__TÂCHES À RÉALISER__.
[1] D'après le passage ci-dessous, dans quel but la communauté a-t-elle voulu rencontrer le Successeur de Pierre après ses prières et sa longue préparation spirituelle ? Répondez en une à trois phrases.
[2] Recopiez fidèlement le passage ci-dessous en commençant aux mots "Au moment de" et en vous arrêtant après "à leurs pasteurs.".

__SECTION DU DOCUMENT__.
════════
Merci à vous, chers frères et soeurs, qui faites partie de cette communauté chrétienne, "fidèle jusqu'à la mort" (Ap 2,10). Depuis longtemps je désirais vous manifester mon admiration et ma satisfaction pour le témoignage héroïque que vous avez apporté au cours du long hiver de la persécution au siècle dernier.

Merci des prières et de la longue préparation spirituelle avec laquelle vous avez voulu rencontrer le Successeur de Pierre, pour être confirmés par Lui dans la foi et aidés à vivre dans cet amour fraternel qui "excuse tout, croit tout, espère tout, supporte tout" (1Co 13,7).

Au moment de quitter le sol ukrainien, je désire envoyer un salut respectueux et cordial aux frères et soeurs de la vénérable Eglise orthodoxe et à leurs pasteurs.
════════
__EXTRAIT DES DONNÉES__.
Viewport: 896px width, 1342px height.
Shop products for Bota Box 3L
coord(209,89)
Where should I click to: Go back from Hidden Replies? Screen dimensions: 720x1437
════════
__RÉPONSES__.
[1] La communauté a voulu rencontrer le Successeur de Pierre pour être confirmée par lui dans la foi. Elle voulait aussi être aidée à vivre dans l'amour fraternel qui « excuse tout, croit tout, espère tout, supporte tout ».

[2]
Au moment de quitter le sol ukrainien, je désire envoyer un salut respectueux et cordial aux frères et soeurs de la vénérable Eglise orthodoxe et à leurs pasteurs.